Today, the New York Philharmonic completed its much anticipated concert in Pyongyang, North Korea. It was the first time so many outsiders had visited the isolated country. Though the trip was ostensibly apolitical, as usual, people on both sides of the demilitarized zone used the opportunity to push an agenda.
But this is about more than politics. When art is involved, some things suddenly seem more important.
More after the jump.
The New York Times, along with most media outlets, consistently pointed out North Korea's shortcomings:
Outside, in real Pyongyang, where electricity is often scarce, most buildings were dark. Malnutrition persists in the countryside. Yet North Korea presented a lavish welcome on Monday to its latest visiting delegation, the New York Philharmonic: a gala performance of traditional music and dance, and an endless banquet with quail eggs, roast mutton and pheasant-ball soup.
Of course, they're right. The North Korean regime is oppressive and totalitarian. It's a cold war relic. But that anachronism persists on both sides, with Secretary Condoleezza Rice playing down the visit's importance, even though the State Department helped organize the trip. Others, like Terry Teachout writing in the Wall Street Journal, were more explicit:
Eric Latzky, the Philharmonic's director of communications, gave the game away when he made the following euphemism-clotted statement to the New York Times: "We went to Pyongyang and discovered a city that was clean and orderly and not without beauty, and had a kind of high level of culture and intelligence." Note especially that last phrase: A kind of high level of culture. In fact, Pyongyang under Kim Jong Il, who has imposed a Stalin-style cult of personality on the country he rules, is widely reported to be exactly like London under Big Brother in George Orwell's "Nineteen Eighty-Four," where "culture" existed solely to serve the state and its murderous purposes.

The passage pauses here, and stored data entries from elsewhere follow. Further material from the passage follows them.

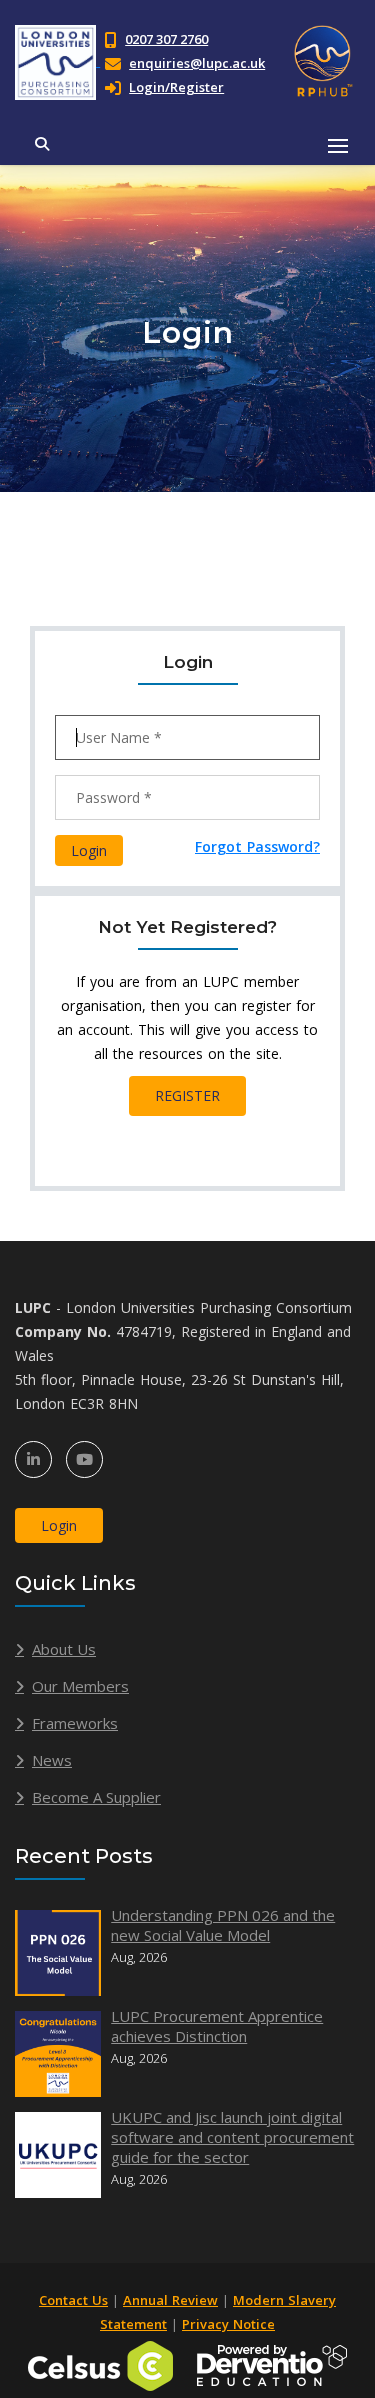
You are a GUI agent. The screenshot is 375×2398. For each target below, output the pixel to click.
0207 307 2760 (166, 39)
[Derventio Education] (272, 2364)
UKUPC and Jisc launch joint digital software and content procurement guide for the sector (232, 2137)
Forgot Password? (257, 846)
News (52, 1760)
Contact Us (73, 2300)
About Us (64, 1649)
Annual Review (170, 2300)
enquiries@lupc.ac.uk (197, 63)
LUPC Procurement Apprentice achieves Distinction (217, 2026)
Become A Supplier (96, 1797)
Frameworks (75, 1723)
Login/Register (176, 87)
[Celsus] (100, 2364)
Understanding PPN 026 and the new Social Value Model (223, 1925)
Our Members (80, 1686)
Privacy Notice (228, 2324)
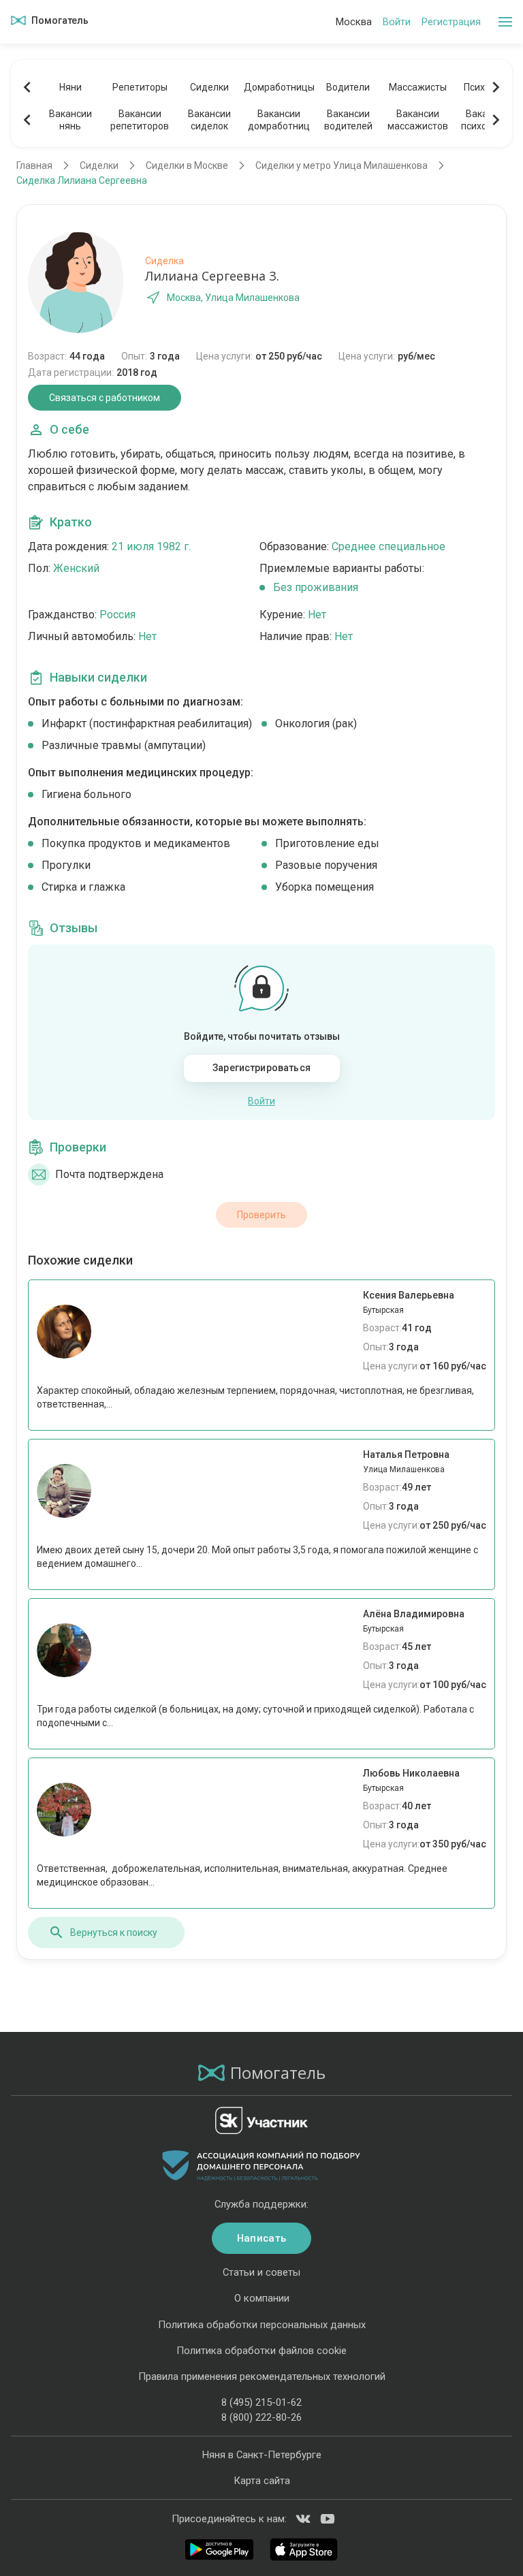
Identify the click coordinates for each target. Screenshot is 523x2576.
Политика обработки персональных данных (262, 2325)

The simplistic us vs. them attitude that persists on both sides of this divide serves no one. If we ever hope for true dialogue with the North Korean people - and there are fitful signs of progress - we have to give up the idea that eliminating their society is our ultimate goal. Just as it is with the war on terror or the war on drugs, existential battles against an ideology are bound to run directly into shades of gray. Life just isn't that simple.
When art is involved, the lines grow even hazier. Clearly, art is beyond the reach of totalitarian regimes. Art in its purest sense celebrates human possibility, and as such is antithetical to any control. Art is probably most related to anarchy in that sense, a search for radical truth. Vaclav Havel, Czech writer, dramatists, and eventual political leader once said:
There is only one art, whose sole criterion is the power, the authenticity, the revelatory insight, the courage and suggestiveness with which it seeks its truth. Thus, from the standpoint of the work and its worth it is irrelevant to which political ideas the artist as a citizen claims allegiance, which ideas he would like to serve with his work or whether he holds any such ideas at all.

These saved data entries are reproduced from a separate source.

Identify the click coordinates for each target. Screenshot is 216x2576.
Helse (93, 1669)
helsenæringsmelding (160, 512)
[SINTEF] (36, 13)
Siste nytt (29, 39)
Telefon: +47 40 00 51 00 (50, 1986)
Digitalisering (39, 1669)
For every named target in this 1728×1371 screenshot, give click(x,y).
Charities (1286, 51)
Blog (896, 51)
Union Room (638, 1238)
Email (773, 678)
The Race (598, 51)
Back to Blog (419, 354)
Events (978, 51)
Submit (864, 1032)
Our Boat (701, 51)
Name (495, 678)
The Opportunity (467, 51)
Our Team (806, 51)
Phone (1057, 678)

Art utterly rejects the base instincts of modern politics, especially the unreasonable dichotomies forged during the Cold War. While diplomats and pundits at home and abroad were trying to bend the Philharmonic's trip towards their own outdated ends, something beautiful happened under their noses:
As the New York Philharmonic played the opening notes of “Arirang,” a beloved Korean folk song, a murmur rippled through the audience. Many people perched forward in their seats.
The piccolo played a long, plaintive melody. Cymbals crashed, harp runs flew up, the violins soared. And tears began forming in the eyes of the staid audience, row upon row of men in dark suits, women in colorful high-waisted dresses called hanbok and all of them wearing pins with the likeness of Kim Il-sung, the nation’s founder.
And right there, the Philharmonic had them. The full-throated performance of a piece deeply resonant for both North and South Koreans ended the orchestra’s historic concert in this isolated nation on Tuesday in triumph.
The audience applauded for more than five minutes, and orchestra members, some of them crying, waved. People in the seats cheered and waved back, reluctant to let the visiting Americans leave.
This is about more than politics. This is about more than "sing song diplomacy." If this trip is the beginning of a thaw in relations between North Korea and the West, good. But if not, that's also good. This trip was, above all, about making music. It was about touching people's lives. It was about bringing people - not politics - closer together.
I hope that when the players in the Philharmonic return home to New York, they remember the trip not for the historical moment they participated in but for the art they created. I hope they dream not of the horrors of Kim Jong-il's totalitarian regime, but of the plaintive strains of Gershwin and Dvorak floating through the air, and of the tears on the cheeks of the human beings in attendance that night.